● Exercise brief: Starting with the line containing "Open video in picture-in-picture popout" and going on through the line containing "Action: [44, 148]", write those lines out again with "navigator" changed to "sidebar" and everything else left as it is.

● Provided information:
_ _ _ _ _

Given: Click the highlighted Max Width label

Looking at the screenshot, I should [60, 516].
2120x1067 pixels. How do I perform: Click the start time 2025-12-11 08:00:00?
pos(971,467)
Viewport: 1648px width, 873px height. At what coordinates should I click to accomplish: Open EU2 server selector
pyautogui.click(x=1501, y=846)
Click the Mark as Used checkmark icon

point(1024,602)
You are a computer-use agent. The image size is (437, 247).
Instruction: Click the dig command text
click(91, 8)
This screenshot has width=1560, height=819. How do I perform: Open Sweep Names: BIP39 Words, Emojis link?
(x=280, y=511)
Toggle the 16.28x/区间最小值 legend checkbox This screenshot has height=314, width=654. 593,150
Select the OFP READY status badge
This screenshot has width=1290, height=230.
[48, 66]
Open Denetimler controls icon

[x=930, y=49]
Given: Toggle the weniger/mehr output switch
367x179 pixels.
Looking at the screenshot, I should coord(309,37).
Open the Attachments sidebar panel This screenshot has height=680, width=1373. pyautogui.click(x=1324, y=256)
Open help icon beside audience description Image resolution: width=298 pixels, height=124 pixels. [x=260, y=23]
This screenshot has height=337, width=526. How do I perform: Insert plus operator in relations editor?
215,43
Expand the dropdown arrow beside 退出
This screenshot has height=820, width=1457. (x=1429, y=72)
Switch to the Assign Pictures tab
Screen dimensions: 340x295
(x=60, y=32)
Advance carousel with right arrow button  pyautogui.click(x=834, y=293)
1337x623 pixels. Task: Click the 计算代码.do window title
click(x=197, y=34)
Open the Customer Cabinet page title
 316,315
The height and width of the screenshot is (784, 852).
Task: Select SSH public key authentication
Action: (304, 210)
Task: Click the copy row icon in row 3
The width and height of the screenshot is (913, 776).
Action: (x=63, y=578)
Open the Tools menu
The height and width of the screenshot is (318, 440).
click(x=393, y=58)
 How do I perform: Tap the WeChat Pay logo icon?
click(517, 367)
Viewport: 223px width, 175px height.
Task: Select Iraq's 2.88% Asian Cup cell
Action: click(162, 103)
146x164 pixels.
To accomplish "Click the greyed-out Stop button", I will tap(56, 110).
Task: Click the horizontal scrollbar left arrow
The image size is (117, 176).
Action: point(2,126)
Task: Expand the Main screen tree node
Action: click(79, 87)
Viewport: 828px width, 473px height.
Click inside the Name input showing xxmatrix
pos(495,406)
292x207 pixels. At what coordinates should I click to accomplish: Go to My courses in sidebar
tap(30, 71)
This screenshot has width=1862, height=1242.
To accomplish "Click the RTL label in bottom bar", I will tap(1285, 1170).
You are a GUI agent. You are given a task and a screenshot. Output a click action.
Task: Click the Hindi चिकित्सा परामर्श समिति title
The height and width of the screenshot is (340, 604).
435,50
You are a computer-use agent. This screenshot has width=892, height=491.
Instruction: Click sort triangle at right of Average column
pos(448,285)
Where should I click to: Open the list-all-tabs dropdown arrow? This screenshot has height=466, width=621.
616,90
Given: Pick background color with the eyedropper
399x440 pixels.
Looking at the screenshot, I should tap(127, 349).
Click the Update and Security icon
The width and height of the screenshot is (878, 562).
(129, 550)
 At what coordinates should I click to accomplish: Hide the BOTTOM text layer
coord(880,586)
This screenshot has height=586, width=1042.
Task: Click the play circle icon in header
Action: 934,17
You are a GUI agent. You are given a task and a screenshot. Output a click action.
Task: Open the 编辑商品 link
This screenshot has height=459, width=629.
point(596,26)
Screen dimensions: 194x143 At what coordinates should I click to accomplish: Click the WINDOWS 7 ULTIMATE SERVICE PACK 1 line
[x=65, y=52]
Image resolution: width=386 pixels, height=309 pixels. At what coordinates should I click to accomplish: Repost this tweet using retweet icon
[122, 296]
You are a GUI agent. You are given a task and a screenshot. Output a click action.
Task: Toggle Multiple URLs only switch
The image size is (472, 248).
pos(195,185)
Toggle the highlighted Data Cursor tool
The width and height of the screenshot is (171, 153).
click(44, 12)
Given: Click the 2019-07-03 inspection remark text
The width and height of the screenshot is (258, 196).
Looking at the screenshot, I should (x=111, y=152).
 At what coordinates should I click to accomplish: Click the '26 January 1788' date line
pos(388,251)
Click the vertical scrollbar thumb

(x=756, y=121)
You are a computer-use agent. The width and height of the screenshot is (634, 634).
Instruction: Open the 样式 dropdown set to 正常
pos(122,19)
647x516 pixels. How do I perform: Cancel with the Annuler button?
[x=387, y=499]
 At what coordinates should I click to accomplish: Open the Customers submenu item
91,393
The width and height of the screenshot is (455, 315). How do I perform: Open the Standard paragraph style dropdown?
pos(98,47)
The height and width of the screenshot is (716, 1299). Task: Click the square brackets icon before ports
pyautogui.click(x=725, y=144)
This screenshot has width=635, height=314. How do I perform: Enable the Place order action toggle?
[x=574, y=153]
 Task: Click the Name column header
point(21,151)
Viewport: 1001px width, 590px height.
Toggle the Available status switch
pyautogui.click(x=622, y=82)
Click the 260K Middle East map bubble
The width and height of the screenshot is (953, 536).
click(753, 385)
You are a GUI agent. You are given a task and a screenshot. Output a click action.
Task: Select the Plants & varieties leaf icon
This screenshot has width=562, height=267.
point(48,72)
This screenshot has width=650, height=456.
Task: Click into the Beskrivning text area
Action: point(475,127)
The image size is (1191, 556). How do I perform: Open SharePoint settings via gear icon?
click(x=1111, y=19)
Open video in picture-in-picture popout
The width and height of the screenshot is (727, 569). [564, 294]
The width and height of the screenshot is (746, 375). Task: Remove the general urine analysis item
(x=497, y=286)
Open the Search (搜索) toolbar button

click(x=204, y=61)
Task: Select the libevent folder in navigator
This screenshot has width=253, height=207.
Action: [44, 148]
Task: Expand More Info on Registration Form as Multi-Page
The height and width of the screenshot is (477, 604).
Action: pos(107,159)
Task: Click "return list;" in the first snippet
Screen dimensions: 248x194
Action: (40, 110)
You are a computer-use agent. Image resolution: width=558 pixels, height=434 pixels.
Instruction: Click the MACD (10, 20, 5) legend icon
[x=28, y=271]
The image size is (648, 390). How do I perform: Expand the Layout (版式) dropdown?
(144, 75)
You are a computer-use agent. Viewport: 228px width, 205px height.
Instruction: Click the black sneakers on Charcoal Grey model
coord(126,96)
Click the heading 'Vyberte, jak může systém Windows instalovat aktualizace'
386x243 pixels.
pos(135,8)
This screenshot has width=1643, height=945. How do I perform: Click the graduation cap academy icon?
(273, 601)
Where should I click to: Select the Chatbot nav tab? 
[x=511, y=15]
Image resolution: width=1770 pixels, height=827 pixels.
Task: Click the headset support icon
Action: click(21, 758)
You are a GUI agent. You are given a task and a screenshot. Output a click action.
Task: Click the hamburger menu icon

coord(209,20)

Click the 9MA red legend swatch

_ _ _ _ _

● Solution for this exercise:
Open video in picture-in-picture popout
The width and height of the screenshot is (727, 569). [564, 294]
The width and height of the screenshot is (746, 375). Task: Remove the general urine analysis item
(x=497, y=286)
Open the Search (搜索) toolbar button

click(x=204, y=61)
Task: Select the libevent folder in sidebar
This screenshot has width=253, height=207.
Action: [44, 148]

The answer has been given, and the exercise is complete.